## EXERCISE REQUIREMENTS
Read through the records. Copy each line that has the word "Click".
++++ GIVEN INFORMATION ++++
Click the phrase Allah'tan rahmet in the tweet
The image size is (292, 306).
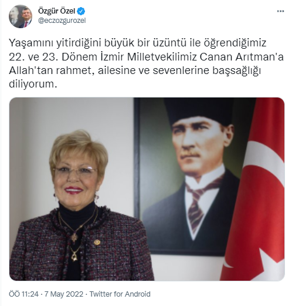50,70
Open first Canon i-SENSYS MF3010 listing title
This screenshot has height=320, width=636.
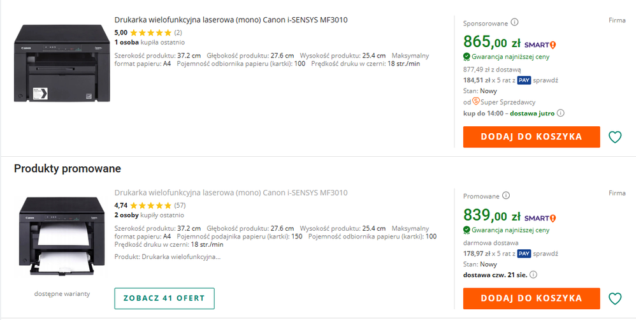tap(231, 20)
++++
++++ GIVEN INFORMATION ++++
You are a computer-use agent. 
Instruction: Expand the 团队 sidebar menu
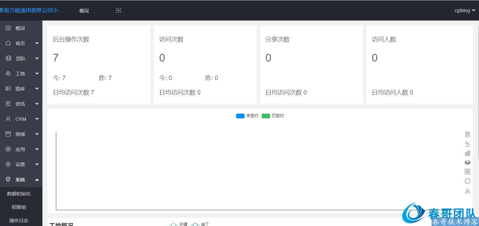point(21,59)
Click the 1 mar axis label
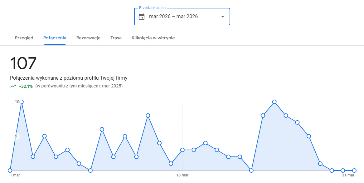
++++
## FINISHED EXERCISE
Click the phrase Allah'tan rahmet in the tweet
Click the 1 mar axis label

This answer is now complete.